V.O.I.C.E (Voice, Ownership, Identity, Control, Expression): Risk Taxonomy of Synthetic Voice Generation From Empirical Data
Provides a structured risk taxonomy for stakeholders (e.g., policymakers, researchers) to understand and mitigate privacy, security, and governance risks from unconsented voice synthesis, addressing a gap in existing threat models.
The paper develops V.O.I.C.E, a taxonomy of synthetic voice generation risks based on 569 incidents from major databases, 1067 direct reports from diverse U.S. participants, and 2,221 Reddit discussions, modeling how risks emerge and interact with contextual factors like exposure and legal protections.

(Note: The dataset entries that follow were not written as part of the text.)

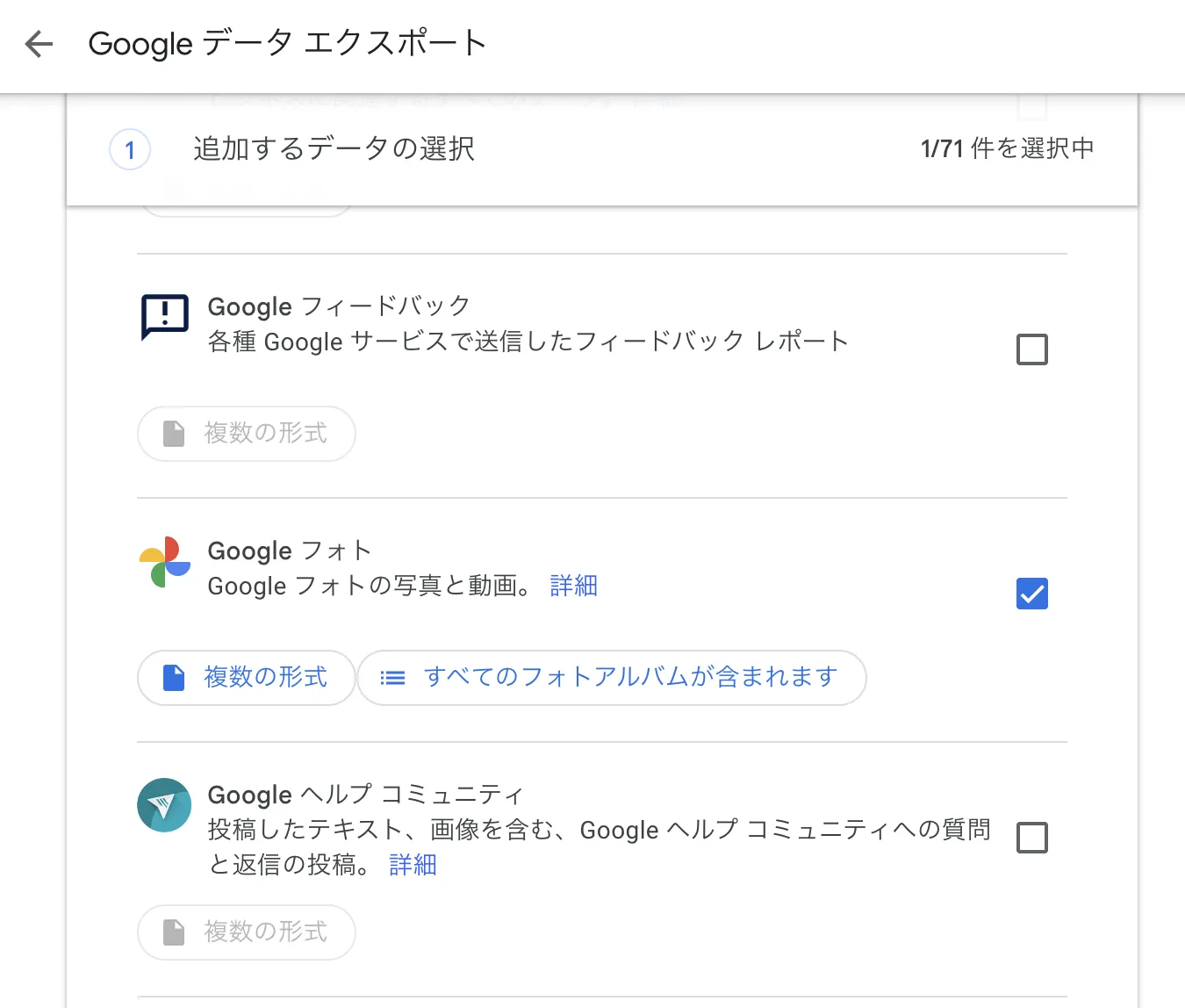The width and height of the screenshot is (1185, 1008).
Task: Click the step 1 circle indicator
Action: [130, 150]
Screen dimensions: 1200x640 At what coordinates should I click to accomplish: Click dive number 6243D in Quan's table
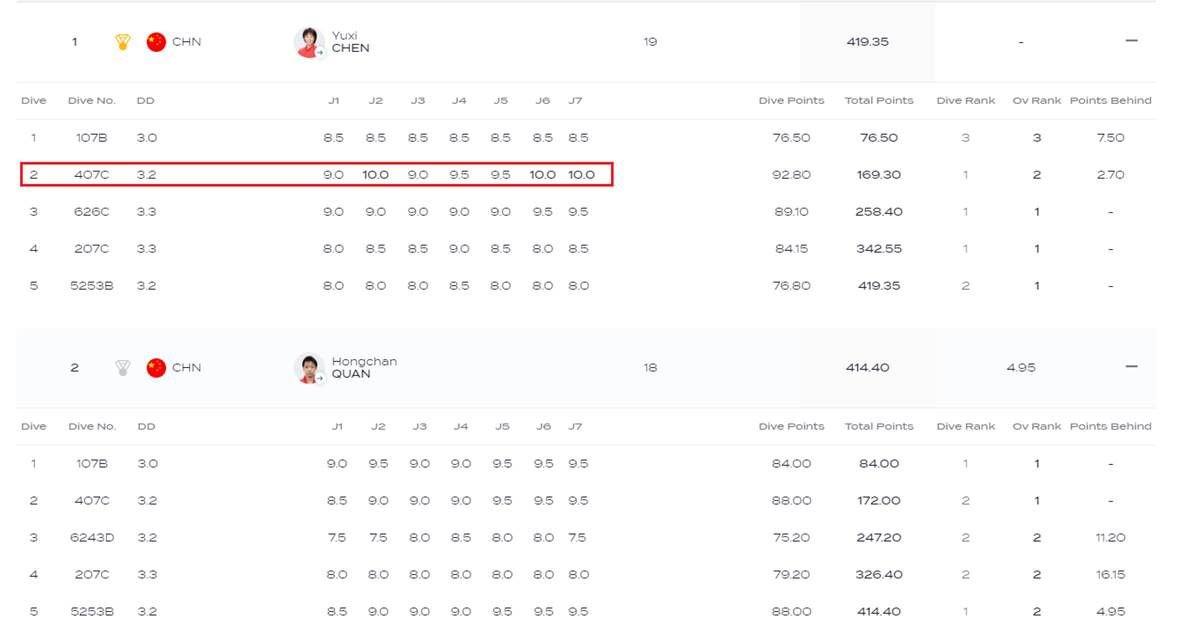92,538
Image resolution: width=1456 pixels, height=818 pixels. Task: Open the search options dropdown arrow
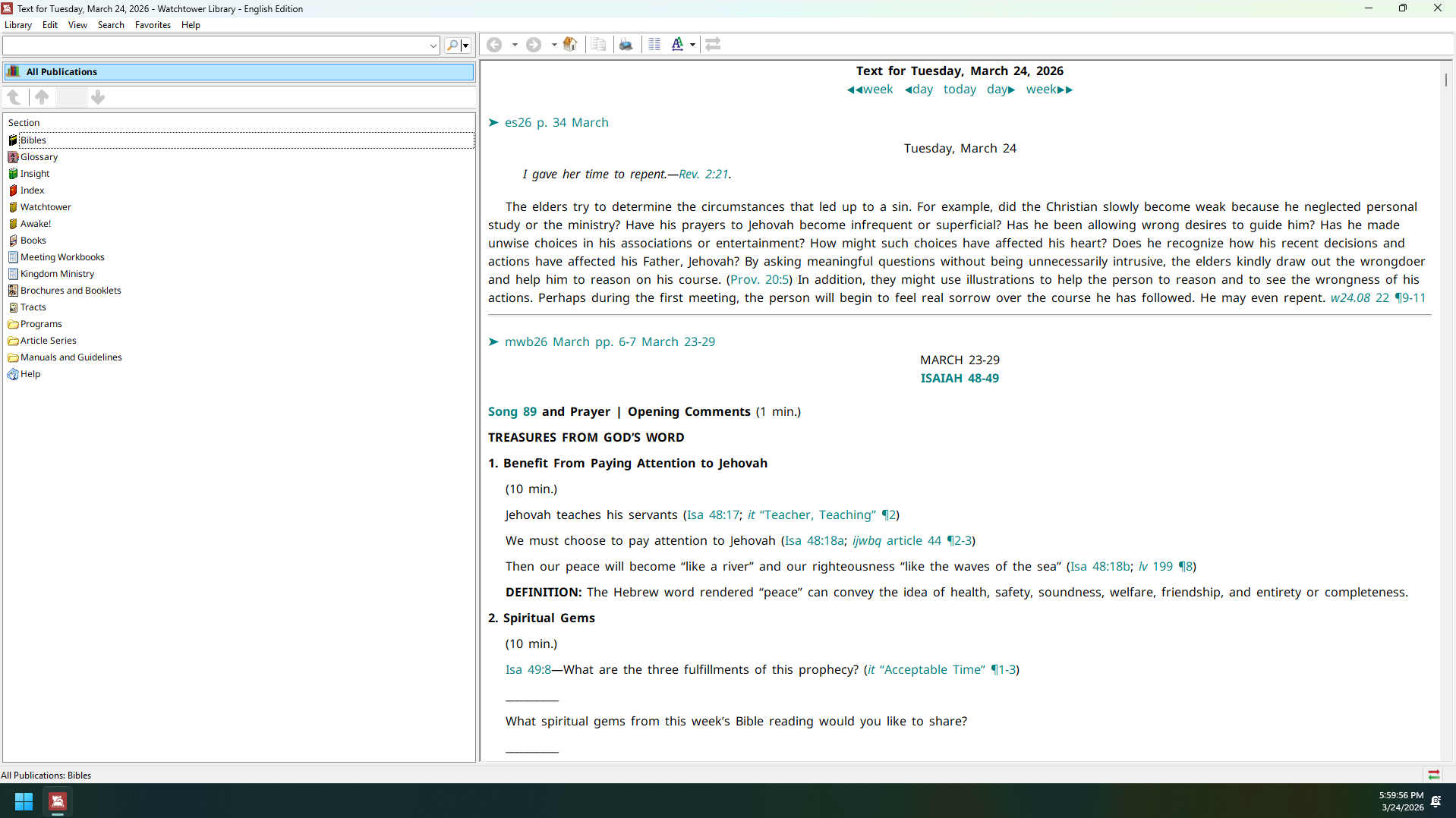coord(465,46)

As generative voice models are rapidly advancing in both capabilities and public utilization, the unconsented collection, reuse, and synthesis of voice data are introducing new classes of privacy, security and governance risk that are poorly captured by existing, largely uniform threat models. To fill the gap, we present V.O.I.C.E, a taxonomy of voice generation risk grounded in a multi-source threat modeling effort with 569 incidents from major AI incident database, FTC and Internet Crime Complaint Center (IC3); 1067 direct incident reports from U.S. based participants across diverse groups (including voice actors, internet personalities, political personnel, and general public); and 2,221 Reddit discussions. Grounded in real-world data, our taxonomy explicitly models how risk emerges, interact with contextual factors such as degree of exposure, social visibility, and the availability of legal protections for various affected groups.